In the short term, the Portland Trail Blazers are set to benefit from the number of teams around the league that are tanking. Their weak strength of schedule to finish the season is coming at a perfect time as they look to improve their seeding and build momentum heading into the Play-In Tournament. Still, this is a team that has patiently rebuilt its roster as it continues to prioritize its future.
One major reason that the future outlook is promising is the blockbuster Damian Lillard trade. The Milwaukee Bucks' roster is crumbling, and they could potentially find themselves without superstar Giannis Antetokounmpo, with trade rumors inevitably picking back up in the offseason. As a result, the draft capital Portland acquired from the Lillard blockbuster (a 2029 first-round pick and swaps in 2028 and 2030) is projected to be among the most valuable assets in the league.
However, the NBA's overreaction to the tanking problem could negatively impact Portland's return, limiting its rebuild ceiling in the process.
Blazers' path to contention lies in the value of the Bucks' picks
The league recently proposed three "comprehensive anti-tanking concepts," per ESPN's Shams Charania. None of them seem to incentivize winning, with perhaps the exception of the second proposal:
"22 teams in lottery using 2-year record (seeds 7-15, plus the four playoff first round exits in both conferences). Lottery teams would reach a minimum win total floor in each season, such as 25 wins. If a team falls short of the floor, it gets slotted to meet the floor. Top 4 drawn as part of the lottery, as is currently."
But even then, the idea of including 22 teams in a lottery is unnecessarily complicated. It's true: whether you want to admit it or not, tanking is a problem in the NBA. But Adam Silver is trying way too hard to solve it, likely making the issue even worse.
It's also making the NBA landscape unfair for teams like Portland, in particular, who are so reliant on another team's future draft capital as their most realistic pathway to contention.

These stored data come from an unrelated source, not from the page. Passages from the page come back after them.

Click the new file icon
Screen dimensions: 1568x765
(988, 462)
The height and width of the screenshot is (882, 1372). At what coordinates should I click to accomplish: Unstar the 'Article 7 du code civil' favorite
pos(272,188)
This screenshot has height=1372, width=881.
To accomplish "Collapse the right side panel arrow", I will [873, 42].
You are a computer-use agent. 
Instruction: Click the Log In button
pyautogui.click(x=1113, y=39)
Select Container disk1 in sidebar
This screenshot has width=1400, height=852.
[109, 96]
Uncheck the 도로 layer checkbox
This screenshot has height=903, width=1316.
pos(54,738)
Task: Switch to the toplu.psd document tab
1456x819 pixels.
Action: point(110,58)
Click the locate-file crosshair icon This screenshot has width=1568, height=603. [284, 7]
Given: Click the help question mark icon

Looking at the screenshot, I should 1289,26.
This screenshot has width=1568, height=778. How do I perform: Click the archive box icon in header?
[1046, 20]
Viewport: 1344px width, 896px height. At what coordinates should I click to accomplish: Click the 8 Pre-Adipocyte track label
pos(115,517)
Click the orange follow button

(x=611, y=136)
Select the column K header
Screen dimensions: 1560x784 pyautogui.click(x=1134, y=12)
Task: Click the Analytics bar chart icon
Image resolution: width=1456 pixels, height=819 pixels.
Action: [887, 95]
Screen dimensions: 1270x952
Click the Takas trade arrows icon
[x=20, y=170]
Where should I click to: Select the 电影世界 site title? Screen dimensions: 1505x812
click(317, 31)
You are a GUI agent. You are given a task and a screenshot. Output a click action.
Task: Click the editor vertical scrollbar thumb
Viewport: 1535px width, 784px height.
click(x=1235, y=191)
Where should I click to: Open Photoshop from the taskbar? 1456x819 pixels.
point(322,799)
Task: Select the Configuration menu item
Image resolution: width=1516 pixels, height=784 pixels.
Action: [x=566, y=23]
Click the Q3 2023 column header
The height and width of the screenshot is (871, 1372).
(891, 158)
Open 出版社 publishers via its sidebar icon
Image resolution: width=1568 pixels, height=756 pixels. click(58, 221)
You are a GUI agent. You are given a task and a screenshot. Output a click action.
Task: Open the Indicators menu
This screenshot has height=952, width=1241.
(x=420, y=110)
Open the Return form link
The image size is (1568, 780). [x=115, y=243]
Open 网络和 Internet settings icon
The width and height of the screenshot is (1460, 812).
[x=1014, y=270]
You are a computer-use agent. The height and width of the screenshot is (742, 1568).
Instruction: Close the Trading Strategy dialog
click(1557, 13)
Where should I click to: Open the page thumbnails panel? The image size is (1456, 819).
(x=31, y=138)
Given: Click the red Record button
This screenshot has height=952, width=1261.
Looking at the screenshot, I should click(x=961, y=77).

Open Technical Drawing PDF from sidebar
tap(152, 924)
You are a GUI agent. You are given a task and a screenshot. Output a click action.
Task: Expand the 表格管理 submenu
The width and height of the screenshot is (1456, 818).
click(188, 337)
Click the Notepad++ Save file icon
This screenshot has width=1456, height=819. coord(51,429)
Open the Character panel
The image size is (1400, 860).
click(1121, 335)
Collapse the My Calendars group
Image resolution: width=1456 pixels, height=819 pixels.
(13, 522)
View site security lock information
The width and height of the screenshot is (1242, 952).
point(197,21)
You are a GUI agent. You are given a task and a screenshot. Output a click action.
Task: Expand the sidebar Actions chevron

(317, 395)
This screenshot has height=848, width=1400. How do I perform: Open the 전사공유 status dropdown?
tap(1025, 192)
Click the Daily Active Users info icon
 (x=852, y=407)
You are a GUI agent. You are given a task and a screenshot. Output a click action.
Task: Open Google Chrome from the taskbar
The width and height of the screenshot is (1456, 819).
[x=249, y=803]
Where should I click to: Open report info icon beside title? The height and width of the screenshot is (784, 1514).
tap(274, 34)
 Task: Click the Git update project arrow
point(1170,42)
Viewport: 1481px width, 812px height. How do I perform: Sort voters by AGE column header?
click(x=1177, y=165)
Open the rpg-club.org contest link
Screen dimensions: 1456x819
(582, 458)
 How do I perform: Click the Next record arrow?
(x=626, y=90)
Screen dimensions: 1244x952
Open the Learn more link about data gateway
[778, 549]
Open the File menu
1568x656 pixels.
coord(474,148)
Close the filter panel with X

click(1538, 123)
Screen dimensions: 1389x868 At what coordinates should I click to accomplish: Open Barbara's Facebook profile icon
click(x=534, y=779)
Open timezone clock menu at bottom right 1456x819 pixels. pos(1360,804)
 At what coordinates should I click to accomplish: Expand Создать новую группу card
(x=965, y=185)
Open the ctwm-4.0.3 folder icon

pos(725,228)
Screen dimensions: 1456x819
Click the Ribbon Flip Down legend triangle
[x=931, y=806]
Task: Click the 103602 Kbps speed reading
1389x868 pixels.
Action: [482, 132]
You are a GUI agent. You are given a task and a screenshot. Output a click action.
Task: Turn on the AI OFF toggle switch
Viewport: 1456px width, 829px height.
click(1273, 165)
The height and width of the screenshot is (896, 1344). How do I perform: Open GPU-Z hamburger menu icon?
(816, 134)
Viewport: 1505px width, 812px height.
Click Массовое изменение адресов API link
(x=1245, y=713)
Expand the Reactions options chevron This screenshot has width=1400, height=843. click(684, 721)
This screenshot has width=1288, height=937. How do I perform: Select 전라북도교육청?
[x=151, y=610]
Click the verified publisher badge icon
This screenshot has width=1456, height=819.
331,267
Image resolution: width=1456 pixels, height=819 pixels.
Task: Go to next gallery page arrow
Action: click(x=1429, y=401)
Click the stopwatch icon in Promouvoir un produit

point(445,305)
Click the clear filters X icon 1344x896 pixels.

These proposals were predictably not received well by NBA Twitter. Sam Quinn of CBS Sports even specifically mentioned the Blazers as a team that would get hurt by these proposals:
"I feel for teams that traded for future draft picks right now. Take Portland. The asset package they got back when they traded a franchise icon in Damian Lillard was built almost entirely around draft picks that will convey after a rule change they couldn't have known about then."
The silver lining is that the Blazers' roster is in good shape regardless of how this plays out. They are already a borderline playoff team in large part thanks to the ascension of their youth. The tanking odds don't really matter to them directly, as their building blocks have proven too good for this team to bottom out.
But these questionable, overly complicated proposals could prove to be poor timing for Portland, as they have yet to cash in on the most significant assets of their entire rebuild.